Exercise prompt:
Output the whole listing again, exactly as it reads.

Extracted information:
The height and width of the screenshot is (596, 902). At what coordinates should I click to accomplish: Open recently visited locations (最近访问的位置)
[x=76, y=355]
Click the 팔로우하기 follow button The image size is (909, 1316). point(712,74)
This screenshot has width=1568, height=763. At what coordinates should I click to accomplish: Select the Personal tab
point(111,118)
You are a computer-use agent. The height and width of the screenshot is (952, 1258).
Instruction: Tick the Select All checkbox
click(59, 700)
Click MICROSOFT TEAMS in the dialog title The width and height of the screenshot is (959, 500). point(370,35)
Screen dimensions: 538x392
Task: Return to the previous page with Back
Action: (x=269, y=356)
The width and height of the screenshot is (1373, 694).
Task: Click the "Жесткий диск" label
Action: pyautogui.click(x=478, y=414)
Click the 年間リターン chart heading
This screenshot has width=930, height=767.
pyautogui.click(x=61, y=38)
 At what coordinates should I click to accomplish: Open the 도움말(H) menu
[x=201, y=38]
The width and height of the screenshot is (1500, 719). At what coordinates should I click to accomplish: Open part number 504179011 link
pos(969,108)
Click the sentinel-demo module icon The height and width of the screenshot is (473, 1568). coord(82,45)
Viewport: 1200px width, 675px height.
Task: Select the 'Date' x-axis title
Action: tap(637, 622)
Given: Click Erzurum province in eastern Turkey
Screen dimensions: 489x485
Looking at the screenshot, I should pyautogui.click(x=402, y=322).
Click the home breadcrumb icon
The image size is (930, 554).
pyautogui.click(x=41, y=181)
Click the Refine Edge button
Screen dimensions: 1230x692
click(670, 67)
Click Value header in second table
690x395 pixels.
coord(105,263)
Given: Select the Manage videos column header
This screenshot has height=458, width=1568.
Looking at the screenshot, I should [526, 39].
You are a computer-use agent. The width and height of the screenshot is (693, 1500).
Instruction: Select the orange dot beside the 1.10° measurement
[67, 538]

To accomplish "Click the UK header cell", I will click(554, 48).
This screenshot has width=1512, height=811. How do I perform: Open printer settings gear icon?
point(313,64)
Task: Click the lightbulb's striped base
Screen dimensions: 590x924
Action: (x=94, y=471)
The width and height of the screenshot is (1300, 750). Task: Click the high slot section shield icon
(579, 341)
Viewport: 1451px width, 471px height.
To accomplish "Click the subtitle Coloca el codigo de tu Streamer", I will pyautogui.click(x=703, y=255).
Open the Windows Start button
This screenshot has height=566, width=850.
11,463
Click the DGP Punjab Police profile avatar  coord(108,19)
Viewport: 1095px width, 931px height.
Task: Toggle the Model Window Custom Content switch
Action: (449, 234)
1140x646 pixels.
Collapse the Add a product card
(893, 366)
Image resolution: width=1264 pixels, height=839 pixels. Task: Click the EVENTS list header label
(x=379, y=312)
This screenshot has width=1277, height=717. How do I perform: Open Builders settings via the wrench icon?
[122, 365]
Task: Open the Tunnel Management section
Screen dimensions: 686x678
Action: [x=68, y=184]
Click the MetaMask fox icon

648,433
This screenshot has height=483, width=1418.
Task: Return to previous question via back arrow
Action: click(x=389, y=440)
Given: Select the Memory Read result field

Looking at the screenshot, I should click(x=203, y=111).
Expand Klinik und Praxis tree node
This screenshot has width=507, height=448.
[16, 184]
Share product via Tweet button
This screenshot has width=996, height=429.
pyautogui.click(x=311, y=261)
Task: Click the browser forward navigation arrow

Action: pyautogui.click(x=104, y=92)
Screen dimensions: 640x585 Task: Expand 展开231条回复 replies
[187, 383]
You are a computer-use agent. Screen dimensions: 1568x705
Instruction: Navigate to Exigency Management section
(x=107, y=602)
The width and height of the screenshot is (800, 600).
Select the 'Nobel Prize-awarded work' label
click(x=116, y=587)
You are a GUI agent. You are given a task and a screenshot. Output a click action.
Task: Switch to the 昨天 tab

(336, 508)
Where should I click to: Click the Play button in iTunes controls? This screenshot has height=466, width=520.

Solution for this exercise:
The height and width of the screenshot is (596, 902). At what coordinates should I click to accomplish: Open recently visited locations (最近访问的位置)
[x=76, y=355]
Click the 팔로우하기 follow button The image size is (909, 1316). point(712,74)
This screenshot has width=1568, height=763. At what coordinates should I click to accomplish: Select the Personal tab
point(111,118)
You are a computer-use agent. The height and width of the screenshot is (952, 1258).
Instruction: Tick the Select All checkbox
click(59, 700)
Click MICROSOFT TEAMS in the dialog title The width and height of the screenshot is (959, 500). point(370,35)
Screen dimensions: 538x392
Task: Return to the previous page with Back
Action: (x=269, y=356)
The width and height of the screenshot is (1373, 694).
Task: Click the "Жесткий диск" label
Action: pyautogui.click(x=478, y=414)
Click the 年間リターン chart heading
This screenshot has width=930, height=767.
pyautogui.click(x=61, y=38)
 At what coordinates should I click to accomplish: Open the 도움말(H) menu
[x=201, y=38]
The width and height of the screenshot is (1500, 719). At what coordinates should I click to accomplish: Open part number 504179011 link
pos(969,108)
Click the sentinel-demo module icon The height and width of the screenshot is (473, 1568). coord(82,45)
Viewport: 1200px width, 675px height.
Task: Select the 'Date' x-axis title
Action: tap(637, 622)
Given: Click Erzurum province in eastern Turkey
Screen dimensions: 489x485
Looking at the screenshot, I should pyautogui.click(x=402, y=322).
Click the home breadcrumb icon
The image size is (930, 554).
pyautogui.click(x=41, y=181)
Click the Refine Edge button
Screen dimensions: 1230x692
click(670, 67)
Click Value header in second table
690x395 pixels.
coord(105,263)
Given: Select the Manage videos column header
This screenshot has height=458, width=1568.
Looking at the screenshot, I should [526, 39].
You are a computer-use agent. The width and height of the screenshot is (693, 1500).
Instruction: Select the orange dot beside the 1.10° measurement
[67, 538]

To accomplish "Click the UK header cell", I will click(554, 48).
This screenshot has width=1512, height=811. How do I perform: Open printer settings gear icon?
point(313,64)
Task: Click the lightbulb's striped base
Screen dimensions: 590x924
Action: (x=94, y=471)
The width and height of the screenshot is (1300, 750). Task: Click the high slot section shield icon
(579, 341)
Viewport: 1451px width, 471px height.
To accomplish "Click the subtitle Coloca el codigo de tu Streamer", I will pyautogui.click(x=703, y=255).
Open the Windows Start button
This screenshot has height=566, width=850.
11,463
Click the DGP Punjab Police profile avatar  coord(108,19)
Viewport: 1095px width, 931px height.
Task: Toggle the Model Window Custom Content switch
Action: (449, 234)
1140x646 pixels.
Collapse the Add a product card
(893, 366)
Image resolution: width=1264 pixels, height=839 pixels. Task: Click the EVENTS list header label
(x=379, y=312)
This screenshot has width=1277, height=717. How do I perform: Open Builders settings via the wrench icon?
[122, 365]
Task: Open the Tunnel Management section
Screen dimensions: 686x678
Action: [x=68, y=184]
Click the MetaMask fox icon

648,433
This screenshot has height=483, width=1418.
Task: Return to previous question via back arrow
Action: click(x=389, y=440)
Given: Select the Memory Read result field

Looking at the screenshot, I should click(x=203, y=111).
Expand Klinik und Praxis tree node
This screenshot has width=507, height=448.
[16, 184]
Share product via Tweet button
This screenshot has width=996, height=429.
pyautogui.click(x=311, y=261)
Task: Click the browser forward navigation arrow

Action: pyautogui.click(x=104, y=92)
Screen dimensions: 640x585 Task: Expand 展开231条回复 replies
[187, 383]
You are a computer-use agent. Screen dimensions: 1568x705
Instruction: Navigate to Exigency Management section
(x=107, y=602)
The width and height of the screenshot is (800, 600).
Select the 'Nobel Prize-awarded work' label
click(x=116, y=587)
You are a GUI agent. You are given a task and a screenshot. Output a click action.
Task: Switch to the 昨天 tab

(336, 508)
Where should I click to: Click the Play button in iTunes controls? This screenshot has height=466, width=520.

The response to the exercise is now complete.